- Born: Arthur Bernard Bok III July 25, 1952 (age 73) Dayton, Ohio, U.S.
- Area: Cartoonist
- Notable works: Editorial cartoons
- Awards: National Cartoonist Society Editorial Cartoon Award, 1995 and 1999. National Press Foundation Berryman Award, 1993 John Fischetti Award, 1988 and 1998

= Chip Bok =

American editorial cartoonist

Arthur Bernard "Chip" Bok III (born July 25, 1952) is an American editorial cartoonist for the Akron (Ohio) Beacon Journal and the Tampa Bay Times. He has illustrated some of Dave Barry's books, and was a finalist for the Pulitzer Prize in 1997.

==Early life==
Born in Dayton, Ohio to University of Dayton team physician and former football player Arthur Bernard Bok, Jr., Bok began editorial cartooning in 7th grade math class, where he was influenced by Don Martin's work in Mad magazine. He attended college at his father's alma mater, where he was captain of the hockey team.

==Career==
Prior to working as an editorial cartoonist, Bok held several other jobs such as substitute teaching, concrete labor, wholesale drug sales, and freelance work. From 1981 to 1982 he was staff editorial cartoonist at the Clearwater Sun in Clearwater, Florida. After his time there he drew a lifestyle cartoon for the Miami Herald, illustrated columns for Dave Barry, and created computer animations for the Viewtron online service. In 1987, he returned to his home state of Ohio where he became an editorial cartoonist for the Akron Beacon Journal.

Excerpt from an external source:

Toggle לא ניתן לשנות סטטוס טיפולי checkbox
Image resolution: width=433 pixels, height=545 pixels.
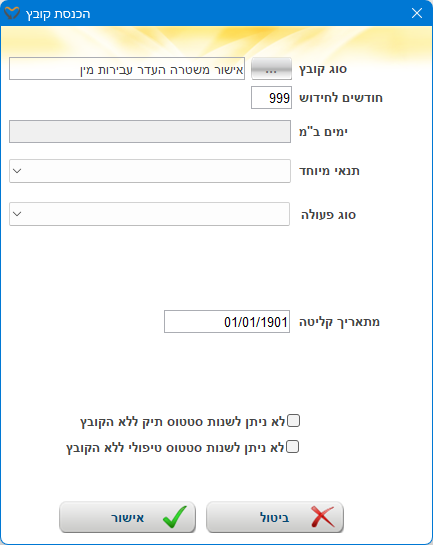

In 1997 Bok was a finalist for the Pulitzer Prize.

In addition to several collections of cartoons, Bok has also illustrated a children's book written by Helen Thomas, The Great White House Breakout, which was published in 2008.

==Personal life==
Bok is married to wife Deb and together they have four adult children. He currently lives in Akron, Ohio.

== Bibliography ==
- Bok! The 9.11 Crisis In Political Cartoons. (University Of Akron Press, 2002) ISBN 1884836895.
- A Recent History of the United States in Political Cartoons: A Look Bok. (University Of Akron Press, 2005) ISBN 193196811X.